Attend information sessions and career fairs; conduct informational interviews; join associations as a student member; check out company websites.
iii. Know what you have to offer these employers & positions- Identify your qualities, transferable skills and experiences so you will be able to effectively market yourself.
STEP 2 - iDENTIFY SOURCES OF JOB LEADS & RESEARCH THEM
Be proactive in your job search. Don't rely solely on job postings or employers coming to campus. Use all the resources available to you and make direct contact with employers who interest you. Identify the sources of job leads and use them all. Talk to your friends, family, and personal contacts. Your own personal network is one of your best sources of job leads as people know people, who know people, whose jobs cross multiple employers and industries.
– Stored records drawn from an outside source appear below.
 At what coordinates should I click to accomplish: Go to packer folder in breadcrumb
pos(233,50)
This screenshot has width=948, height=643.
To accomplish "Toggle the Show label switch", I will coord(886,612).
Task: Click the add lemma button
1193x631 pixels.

Go beyond publicized positions as 80% of the available jobs are never advertised and are found in the 'hidden' job market through pro-active methods like:
regular networking with personal contacts
talking to people in your field at field related conferences
contacting professional associations for resources, leads & field specific job boards
locating government resources & industry specific job boards
looking for employers offering 'internships' or 'new graduate development programs'
making cold calls to HR departements to introduce yourself and your skill set
utilizing government & private employment support offices
and so on...See CES Job Search & Networking Workshops for more support.
Remember, attitude is everything. The ability to approach employers with confidence, to demonstrate your skills, and focus on your accomplishments with a positive willingness to learn and adapt will help you to remain competitive.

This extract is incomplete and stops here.